**DATA RECORDS**.
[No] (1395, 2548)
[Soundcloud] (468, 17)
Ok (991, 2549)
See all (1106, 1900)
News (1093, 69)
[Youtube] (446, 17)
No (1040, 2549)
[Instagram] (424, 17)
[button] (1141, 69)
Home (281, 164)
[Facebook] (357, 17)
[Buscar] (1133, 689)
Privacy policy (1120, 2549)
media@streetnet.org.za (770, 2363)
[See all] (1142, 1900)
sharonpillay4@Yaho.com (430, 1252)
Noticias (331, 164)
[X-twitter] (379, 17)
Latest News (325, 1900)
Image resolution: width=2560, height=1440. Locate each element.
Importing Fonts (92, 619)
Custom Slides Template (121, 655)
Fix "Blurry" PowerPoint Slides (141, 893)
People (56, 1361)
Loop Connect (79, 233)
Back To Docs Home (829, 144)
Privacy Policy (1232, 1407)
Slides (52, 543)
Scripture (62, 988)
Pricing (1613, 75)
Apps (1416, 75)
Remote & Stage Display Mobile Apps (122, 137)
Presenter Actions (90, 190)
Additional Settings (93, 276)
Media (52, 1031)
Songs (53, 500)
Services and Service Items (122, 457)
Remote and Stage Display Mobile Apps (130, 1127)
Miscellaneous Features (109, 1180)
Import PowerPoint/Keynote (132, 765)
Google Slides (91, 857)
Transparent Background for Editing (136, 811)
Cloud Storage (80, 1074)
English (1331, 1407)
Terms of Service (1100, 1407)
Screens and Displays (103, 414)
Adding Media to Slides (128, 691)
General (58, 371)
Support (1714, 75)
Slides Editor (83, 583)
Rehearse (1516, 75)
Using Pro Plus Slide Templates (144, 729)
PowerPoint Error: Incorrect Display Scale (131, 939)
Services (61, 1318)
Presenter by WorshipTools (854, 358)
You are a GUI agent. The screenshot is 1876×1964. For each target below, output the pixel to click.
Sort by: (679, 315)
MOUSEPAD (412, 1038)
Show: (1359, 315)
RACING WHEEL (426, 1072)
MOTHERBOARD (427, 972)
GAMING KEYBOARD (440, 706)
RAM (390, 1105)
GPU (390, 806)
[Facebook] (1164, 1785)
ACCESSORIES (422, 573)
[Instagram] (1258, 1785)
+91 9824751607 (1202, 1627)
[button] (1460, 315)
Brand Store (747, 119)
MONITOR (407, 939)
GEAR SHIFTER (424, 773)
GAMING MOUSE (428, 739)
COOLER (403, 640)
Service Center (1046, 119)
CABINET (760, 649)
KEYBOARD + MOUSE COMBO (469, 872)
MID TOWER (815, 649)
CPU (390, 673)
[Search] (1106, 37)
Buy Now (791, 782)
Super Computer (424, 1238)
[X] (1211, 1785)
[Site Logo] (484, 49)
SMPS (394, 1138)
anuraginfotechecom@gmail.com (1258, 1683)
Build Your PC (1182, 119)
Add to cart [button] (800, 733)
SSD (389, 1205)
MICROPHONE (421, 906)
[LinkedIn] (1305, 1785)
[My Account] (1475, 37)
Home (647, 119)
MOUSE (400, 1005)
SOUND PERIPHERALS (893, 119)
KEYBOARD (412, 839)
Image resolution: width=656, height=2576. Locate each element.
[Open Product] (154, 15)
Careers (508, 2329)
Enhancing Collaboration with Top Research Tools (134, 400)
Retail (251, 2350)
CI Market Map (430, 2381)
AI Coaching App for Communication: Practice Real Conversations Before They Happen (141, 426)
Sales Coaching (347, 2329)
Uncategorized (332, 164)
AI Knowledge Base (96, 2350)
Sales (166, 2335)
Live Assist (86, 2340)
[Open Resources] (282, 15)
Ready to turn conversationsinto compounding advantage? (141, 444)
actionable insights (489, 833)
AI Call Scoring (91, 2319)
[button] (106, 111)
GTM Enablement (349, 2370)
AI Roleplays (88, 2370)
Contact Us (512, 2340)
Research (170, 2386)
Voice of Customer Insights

**WHAT TO PRODUCE**.
From the entries above, give again exactly the lines running from the line with "[Instagram] (1258, 1785)" to the line with "Home (647, 119)"; include both of those lines.

**TASK RESPONSE**.
[Instagram] (1258, 1785)
+91 9824751607 (1202, 1627)
[button] (1460, 315)
Brand Store (747, 119)
MONITOR (407, 939)
GEAR SHIFTER (424, 773)
GAMING MOUSE (428, 739)
COOLER (403, 640)
Service Center (1046, 119)
CABINET (760, 649)
KEYBOARD + MOUSE COMBO (469, 872)
MID TOWER (815, 649)
CPU (390, 673)
[Search] (1106, 37)
Buy Now (791, 782)
Super Computer (424, 1238)
[X] (1211, 1785)
[Site Logo] (484, 49)
SMPS (394, 1138)
anuraginfotechecom@gmail.com (1258, 1683)
Build Your PC (1182, 119)
Add to cart [button] (800, 733)
SSD (389, 1205)
MICROPHONE (421, 906)
[LinkedIn] (1305, 1785)
[My Account] (1475, 37)
Home (647, 119)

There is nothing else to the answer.